About two weeks later, I was making some cakes on a rather hot and sunny day in Big Bear Lake. The room I baked in would get so hot that occasionally I had to go into the shop area in order to cool off a bit. The shop opened up on the main boulevard in the small valley between the mountains. As I entered the empty shop area, I saw a man walking by with a bike headed into the downtown area of Big Bear. It was Obadiah! "What the hell!?" I thought to myself. "Did we tell him we had a bakery in Big Bear Lake? What the hell is he doing here?"
He continued to walk by completely oblivious to being near the bakery of the monks he had visited a couple of weeks before over 90 miles away. I stood incredulous for about thirty seconds, trying to verify to myself if it was indeed him. Finally, I opened the locked door and cried out, "Obadiah!"
He turned around very meekly, recognized me, and walked toward the bakery.
At that point only Sean (Br. Spyridon) and I were in the building. We were so glad to have our visitor again since he broke the monotony of ovens, flour, rolling pins, and sugar. We began to offer him any bread and goods we had available to take with him. I even heated up some microwavable burritos, wrapped them in some paper, and reassured him that they would still be good in a few hours if he wanted to have them for dinner.
He had explained that he had come up to Big Bear after receiving a cold reception at the Coptic monastery, pushing his bike on the five thousand foot climb up the mountain. It took him a week and a half. He had been staying at an evangelical Christian retreat center, witnessing about the Spirit and seeing many baptisms in the lake. He said that he knew some people in San Bernardino and that he was going there. (I explained to him that he was pointed in the wrong direction.). He also explained how he wanted to go visit a convert bishop to the Syrian Orthodox church in Fresno. I jumped on the computer and tried to give him directions from Big Bear. Who knows if he followed them?
Having rested with us a while again, we saw him on his way. I looked at him vanish going over the hill on Big Bear Boulevard: a man and his bike, and the hardest working guardian angel that any mortal has been priveleged with.
Everytime I think of Obadiah, all I can think is that there exist in this world some very heroic people , and then there are just the rest of us schmucks. I had nothing on this guy! So what I dropped out of Berkeley to go to study for the priesthood?! So what I was withering my youth away on a monastic business venture that was making no money!? Have I ever slept in a ditch for the love of Christ? Did I really give up a sense of security like Obadiah had? I was nowhere near as real as this guy, nor will I ever be.
It is people like Obadiah that make me tire quickly of what passes for religion among most people. You can talk and talk and talk about the things of God, but until you have actually seen them, until you have actually seen a man who is totally dependent on God's love, then you in reality know absolutely nothing. Truth be told, I hesitate in writing ANYTHING that passes for theology on this blog, since I have seen the real deal, and no matter what I write I will always fall short.
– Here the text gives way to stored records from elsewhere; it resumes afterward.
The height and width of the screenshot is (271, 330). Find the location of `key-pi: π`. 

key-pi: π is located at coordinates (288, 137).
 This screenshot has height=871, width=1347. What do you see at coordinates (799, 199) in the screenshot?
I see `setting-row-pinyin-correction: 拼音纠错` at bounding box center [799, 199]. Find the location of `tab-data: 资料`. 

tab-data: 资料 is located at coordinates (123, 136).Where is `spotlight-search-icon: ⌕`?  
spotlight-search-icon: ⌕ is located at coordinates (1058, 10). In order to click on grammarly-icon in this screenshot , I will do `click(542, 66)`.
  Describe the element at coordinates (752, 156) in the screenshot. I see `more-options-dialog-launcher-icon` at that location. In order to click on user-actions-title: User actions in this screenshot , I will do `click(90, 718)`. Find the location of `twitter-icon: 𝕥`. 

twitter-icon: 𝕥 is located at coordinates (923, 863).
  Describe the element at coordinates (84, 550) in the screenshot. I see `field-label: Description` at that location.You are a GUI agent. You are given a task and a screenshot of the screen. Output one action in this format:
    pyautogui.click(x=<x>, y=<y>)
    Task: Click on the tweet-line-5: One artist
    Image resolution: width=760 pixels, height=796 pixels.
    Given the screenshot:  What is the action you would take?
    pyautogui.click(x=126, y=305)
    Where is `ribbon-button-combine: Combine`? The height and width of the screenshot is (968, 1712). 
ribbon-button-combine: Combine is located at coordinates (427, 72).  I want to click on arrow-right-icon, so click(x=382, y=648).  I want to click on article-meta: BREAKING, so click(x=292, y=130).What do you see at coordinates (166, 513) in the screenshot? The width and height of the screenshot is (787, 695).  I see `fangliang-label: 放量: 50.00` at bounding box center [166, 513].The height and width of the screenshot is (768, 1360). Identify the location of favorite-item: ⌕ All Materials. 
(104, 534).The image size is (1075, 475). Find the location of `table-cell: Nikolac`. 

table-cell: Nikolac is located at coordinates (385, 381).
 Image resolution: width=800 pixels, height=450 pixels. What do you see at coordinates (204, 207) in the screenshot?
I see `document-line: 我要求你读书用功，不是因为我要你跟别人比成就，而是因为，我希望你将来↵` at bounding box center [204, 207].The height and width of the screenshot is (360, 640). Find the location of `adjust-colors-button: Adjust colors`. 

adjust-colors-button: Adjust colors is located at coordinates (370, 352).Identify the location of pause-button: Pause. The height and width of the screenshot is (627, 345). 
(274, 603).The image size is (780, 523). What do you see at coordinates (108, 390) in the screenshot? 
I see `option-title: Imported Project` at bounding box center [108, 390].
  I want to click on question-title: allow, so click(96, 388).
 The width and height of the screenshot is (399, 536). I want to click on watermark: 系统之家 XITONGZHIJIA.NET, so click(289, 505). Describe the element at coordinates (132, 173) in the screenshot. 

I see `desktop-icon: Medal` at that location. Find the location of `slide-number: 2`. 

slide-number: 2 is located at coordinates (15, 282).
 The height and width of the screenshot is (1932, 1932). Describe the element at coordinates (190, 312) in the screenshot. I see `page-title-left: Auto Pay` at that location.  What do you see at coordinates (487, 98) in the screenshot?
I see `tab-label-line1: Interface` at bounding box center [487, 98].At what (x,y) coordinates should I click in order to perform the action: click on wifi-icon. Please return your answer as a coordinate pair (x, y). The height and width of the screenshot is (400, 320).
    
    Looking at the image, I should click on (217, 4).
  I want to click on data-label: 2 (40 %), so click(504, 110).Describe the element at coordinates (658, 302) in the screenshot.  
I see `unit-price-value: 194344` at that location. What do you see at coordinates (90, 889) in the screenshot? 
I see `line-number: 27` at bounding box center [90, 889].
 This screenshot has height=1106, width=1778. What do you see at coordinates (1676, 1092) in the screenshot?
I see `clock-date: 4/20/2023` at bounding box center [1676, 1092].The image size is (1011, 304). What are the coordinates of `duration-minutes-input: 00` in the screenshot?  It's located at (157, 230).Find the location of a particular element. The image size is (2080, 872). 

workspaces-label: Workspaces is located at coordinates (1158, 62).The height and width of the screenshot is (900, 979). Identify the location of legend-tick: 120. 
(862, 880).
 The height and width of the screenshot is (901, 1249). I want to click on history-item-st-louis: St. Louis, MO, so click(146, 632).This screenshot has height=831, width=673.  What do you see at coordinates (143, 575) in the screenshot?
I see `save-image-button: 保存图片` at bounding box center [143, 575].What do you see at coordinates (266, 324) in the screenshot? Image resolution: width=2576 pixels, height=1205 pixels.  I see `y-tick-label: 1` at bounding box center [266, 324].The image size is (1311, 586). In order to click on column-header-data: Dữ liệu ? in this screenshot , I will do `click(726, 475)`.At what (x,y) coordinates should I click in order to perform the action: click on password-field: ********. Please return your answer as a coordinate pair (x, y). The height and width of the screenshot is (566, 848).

But then again, that is the real reason for the season, isn't it? The main message of the Gospels for me has always been that we do not know the ways of God. And the more we guess them, the wronger we will probably be. Just as the Son of God was born in a manger in Bethlehem, so we will continue to be suprised by God. Let us get used to getting it wrong, then, in joy and in wonder.
Sometimes, while on the highway or looking out on the street late at night, I think that Obadiah may once again go by. Just as that small family from Nazareth went from door to door looking for a place to rest, so my friend wanders in the cold and the heat, through the rain and the glorious days of spring, towards the final destination of all flesh, towards our Father's house. If you see him, please open the door and give him a bit of rest for his weary head.